Researchers at the University of Regensburg in Germany have worked up a new horror-genre game called Sophia.
The twist is that the game uses an eye tracker to determine what the player might be thinking and then reacts accordingly.
Thus, if the player happens across a horrifying alien and thinks that the best plan might be to try to escape, the computer could look for tells in the player’s eye movements and have the alien act accordingly.
The university developers think this could be the building block for a whole new level of gaming and are looking for developers with whom to partner.
The technology could be useful for manufacturers of other kinds of games, says Christian Wolff, of the university’s media technology department, in an interview with dpa.
The technology’s focus on eyes is based on sensors that assess emotions associated with ocular reactions, which should give some idea of what a player might be thinking.
Wolff’s team, which also consists of Markus Heckner and Martin Dechant, put a lot of time into their research. But how does a player’s expression change when his character is threatened?
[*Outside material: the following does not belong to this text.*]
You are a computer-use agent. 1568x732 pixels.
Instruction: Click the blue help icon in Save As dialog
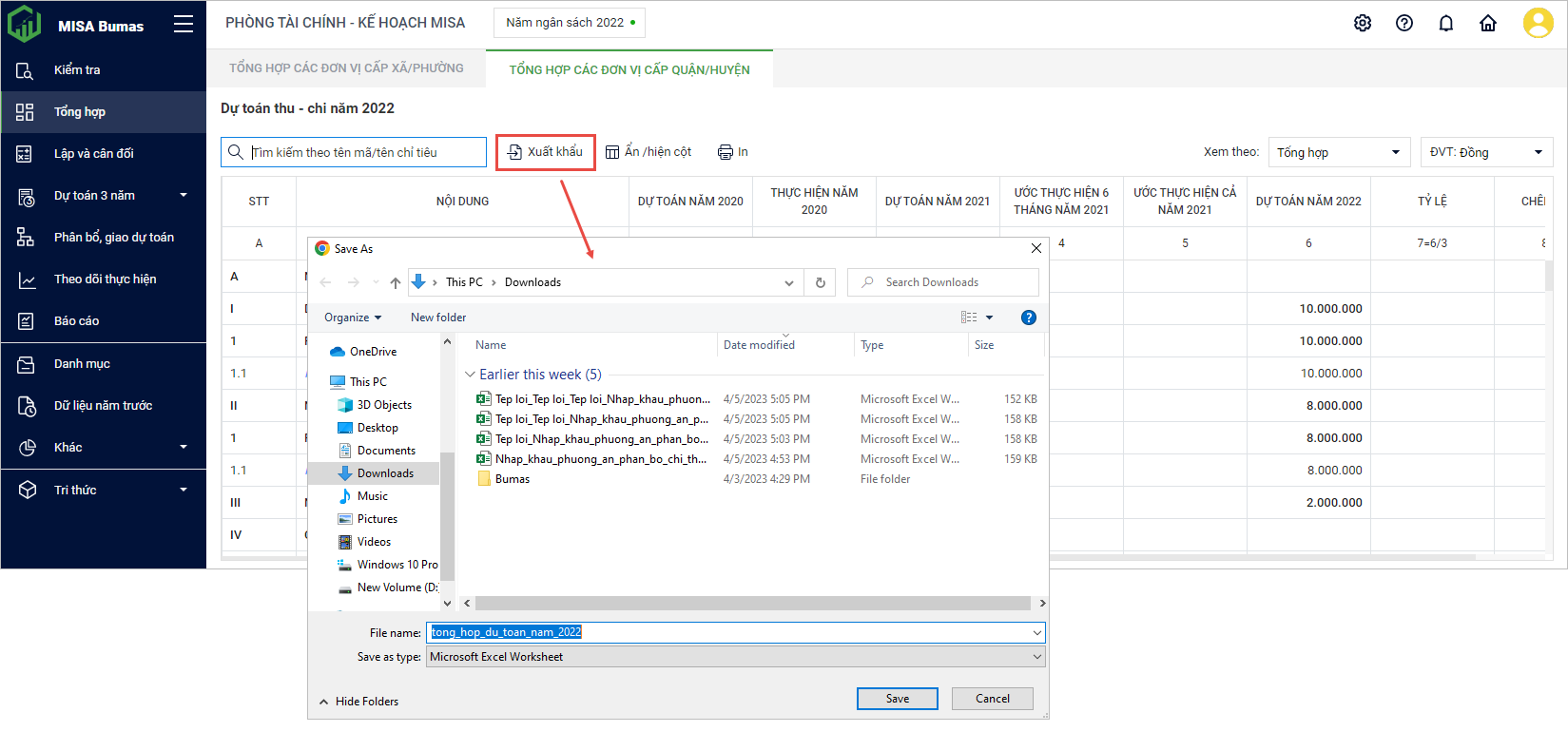(x=1028, y=318)
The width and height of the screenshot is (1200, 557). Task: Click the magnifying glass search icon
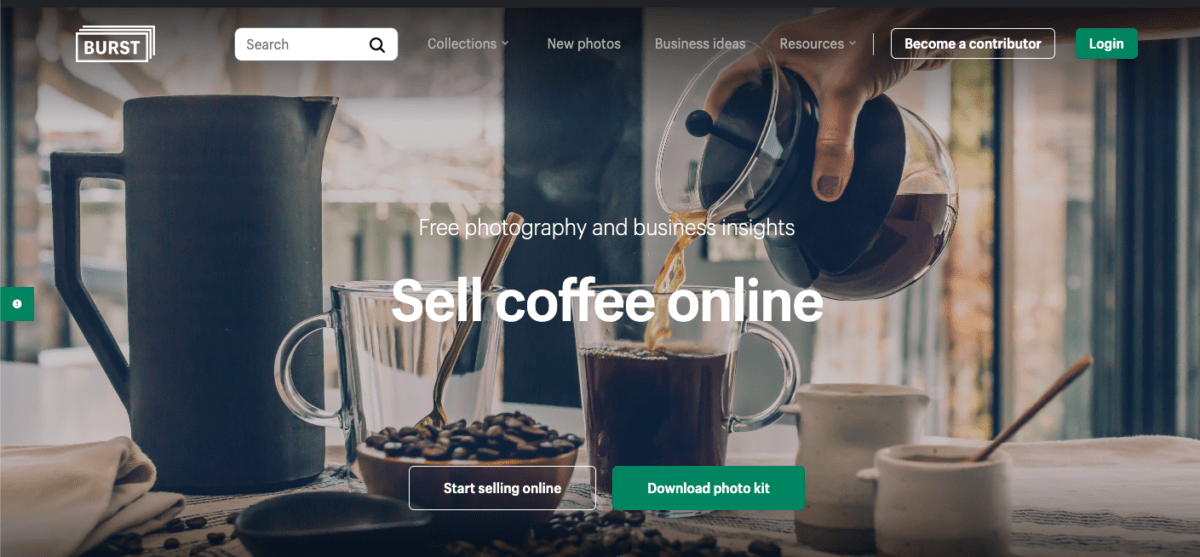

Their research showed that there’s a wide degree of variability. A player who’s exploring will look broadly into the screen’s middle.
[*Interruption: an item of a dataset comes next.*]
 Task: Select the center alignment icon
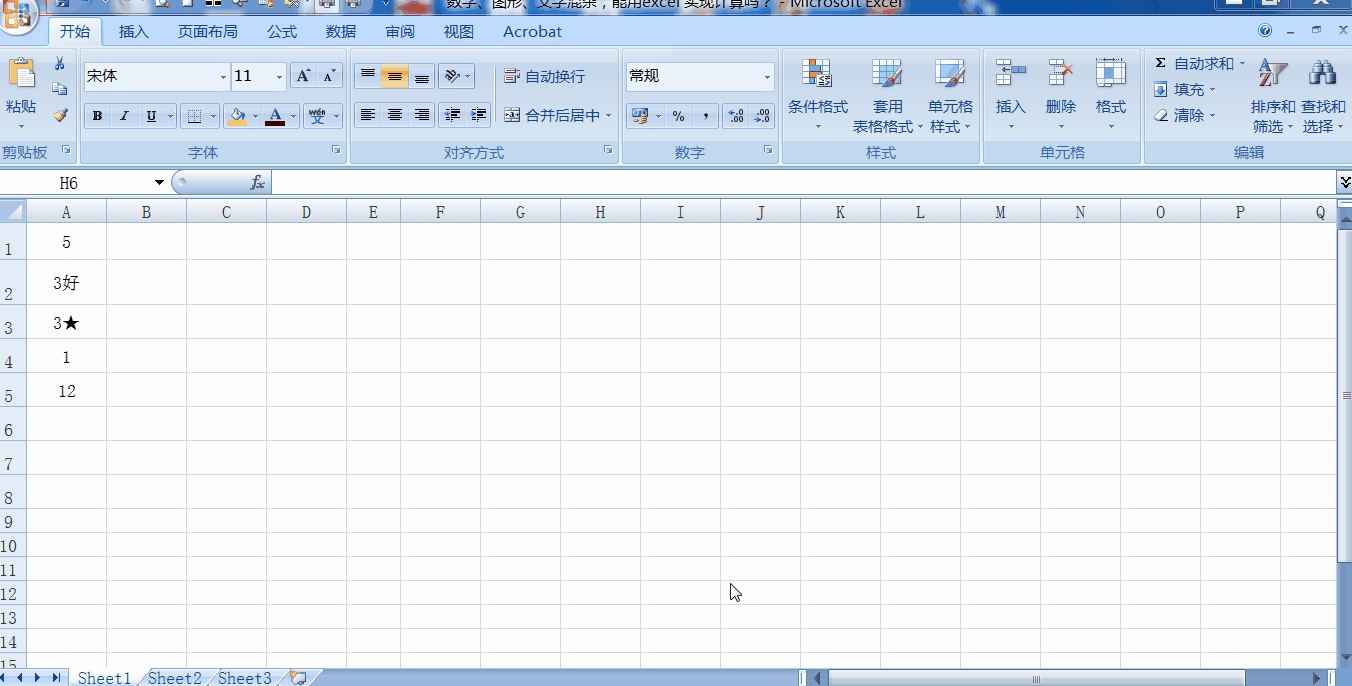394,116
But if he’s looking for an exit, the eye movements will provide telltale signs, particularly a look in the direction of the nearest exit. If the person wants to hide, he’s more likely to look at the potential direction from which the danger emanates.
Sophia tries to take advantage of that knowledge by looking at where the player is looking and then modifying the game accordingly, usually to provide even more scares.
The technology is best suited for horror games, says Wolff.
”That’s where the player goes through a dark castle or cellar while being stalked by aliens, ghosts or dark figures.”
The eye-tracking technology could be used to provide new, surprising features. Even an object that is stared at for too long might start to react.
Efforts to harness eye-movement technology have been in the works for years. It has been used a lot in evaluating users’ reaction to software interfaces, says Wolff. But its application in gaming is relatively new, particularly because it has been so expensive, he noted.
”The first hardware with which we worked still cost around 25,000 euros (33,350 dollars),” he said, noting that was why it remained a niche item for so long. But, as costs have dropped, its application in other fields grows more apparent. (dpa)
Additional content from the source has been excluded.